Fantasy/Adventure/Family, 127 Minutes, 2016
Ransom Riggs’ best-selling debut novel seems tailor made for Tim Burton’s [IMDB] off-kilter sensibilities. Most children are normal, some are odd, some are gifted and some very few are peculiar. Peculiar children might be as strong as a dozen men, be lighter than air or able to start fires with their hands. Such children are cared for by the Ymbrynes, magical women who create isolated loops in time to protect their wards.
Miss Peregrine (the wonderful Eva Green [IMDB]) has set aside September 3, 1943, a lovely day on a small Welsh island. She and her adoptive children live there, perpetually safe from the German air raid that destroys the entire area on September fourth. The real danger is Barron (Samuel L. Jackson [IMDB]), an evil peculiar intent on raiding these sanctuaries, experimenting on the Ymbrynes and feeding the eyes of peculiar children to his invisible allies, the hollowgasts.
Abe (Terrance Stamp [IMDB], who will clearly be replacing the late Christopher Lee in Burton productions moving forward) once lived in Miss Peregrine’s home. After his mysterious death, his grandson, Jake (Asa Butterfield [IMDB]), undertakes to determine if the stories he told were real or, as Jake suspects, only the fanciful ramblings of an old man.
As expected from Burton, the visuals are surreal and gleefully effective. Most of the effects are practical, with digital work used sparingly. If anything, the effects may be a bit too effective. Eyeless teeth monsters, dancing corpses and plates over-brimming with realistic eyeballs could exceed the limits of younger family members.
The core story – protecting children from monsters – is clear and works well. It suffers from muddled supporting details and vague motivations. Time traveling loops and the strange, often contradictory, rules that govern them will leave the audience scratching it’s collective head if they bother to think about them. For example, if the children come forward to 2016 from 1943 “time would catch up to them” and they’d age in short order… but Jake can seemingly go back to 1943 with no issues whatsoever. Why? Quiet, you!
Green stand-outs as the stern, yet caring, Miss Peregrine. Her angular features, dark eyes and firm voice slide seamlessly into Burton’s quirky aesthetic. Jackson, on the other hand, decidedly does not. The straightforward, deadpan delivery that serves him so well elsewhere is anachronistic and completely ineffective here.

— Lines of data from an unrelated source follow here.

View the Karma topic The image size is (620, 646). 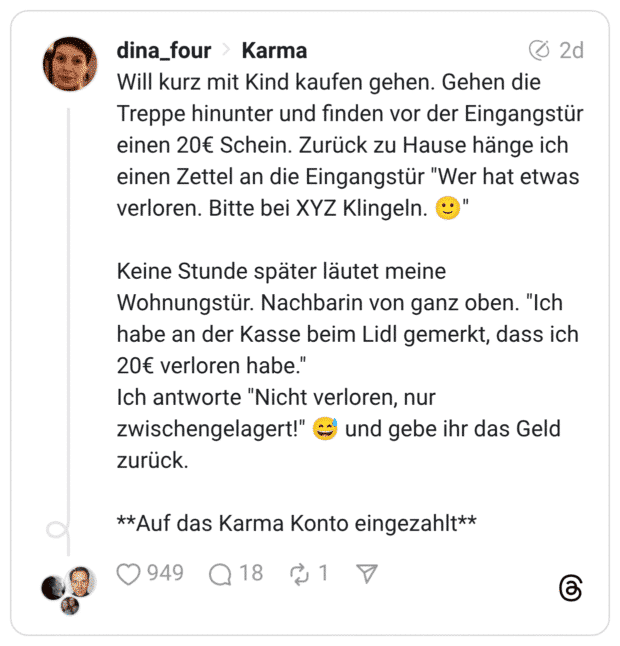click(274, 50)
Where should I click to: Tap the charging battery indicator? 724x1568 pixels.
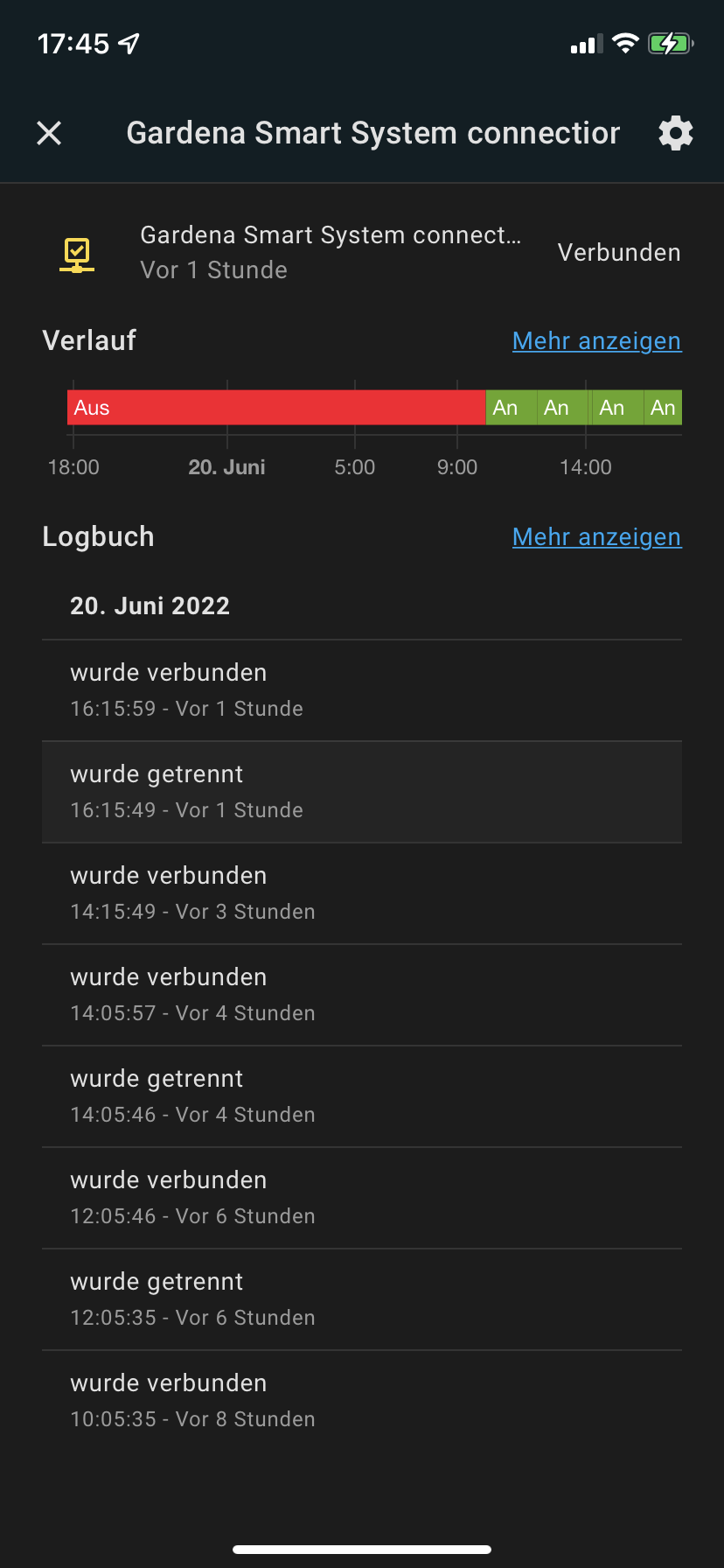tap(670, 42)

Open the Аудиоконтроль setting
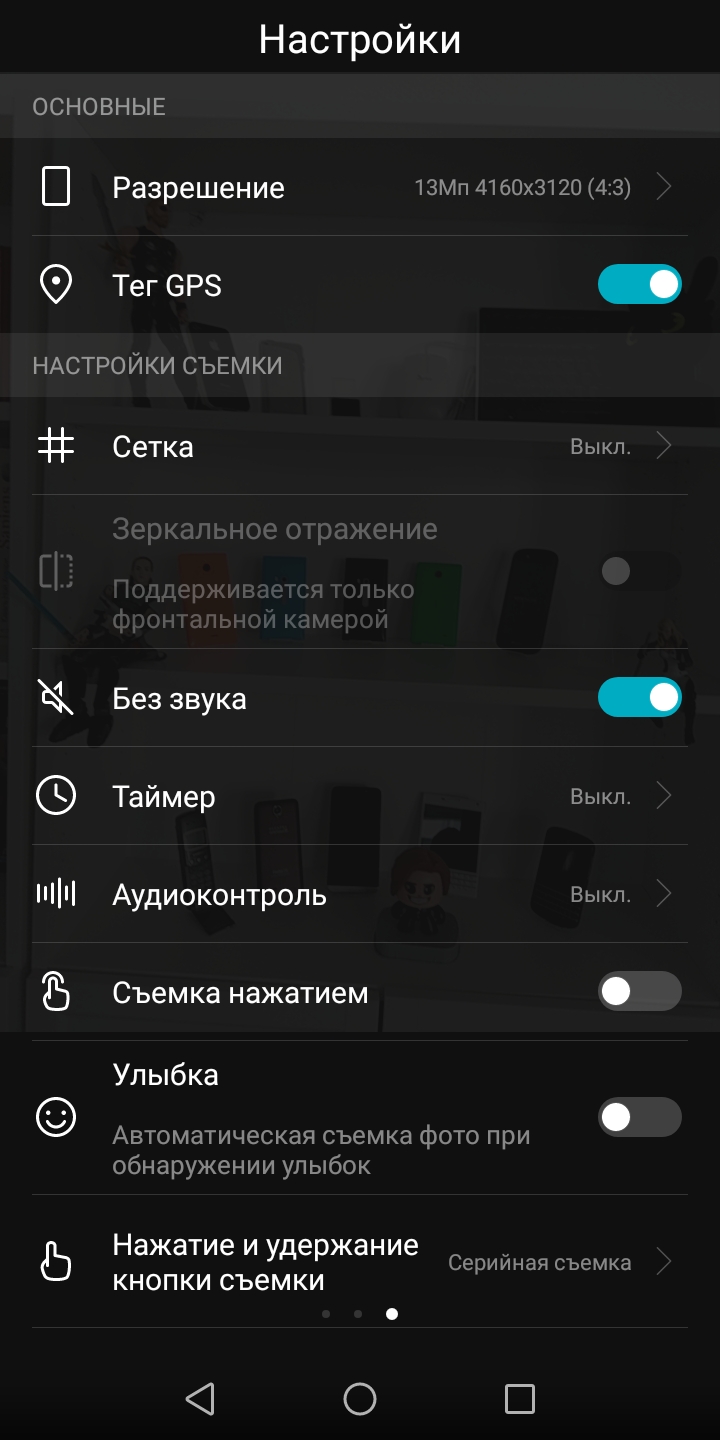point(360,894)
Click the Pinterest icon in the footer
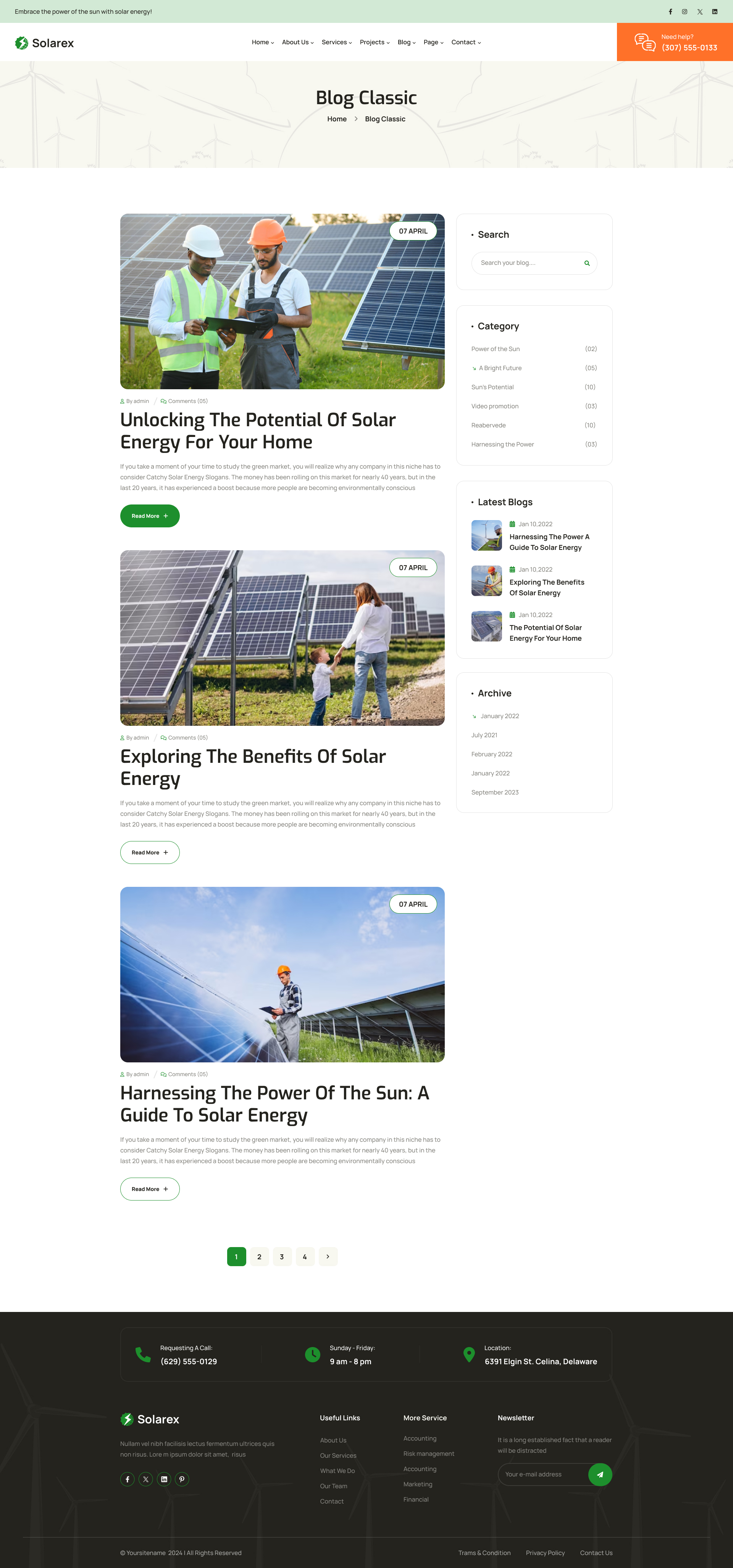733x1568 pixels. point(182,1479)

More cynical viewers may be excused for dismissing this as “goth X-Men”; others may embrace it for the same reason. Burton fans will be split: some disappointed and others thrilled by his retreat to his comfort zone after 2014’s excellent drama “Big Eyes” [My Review]. While this may be par for the course for Burton, it’s a solid, entertaining lark marred only slightly by a muddled story and some questionable casting.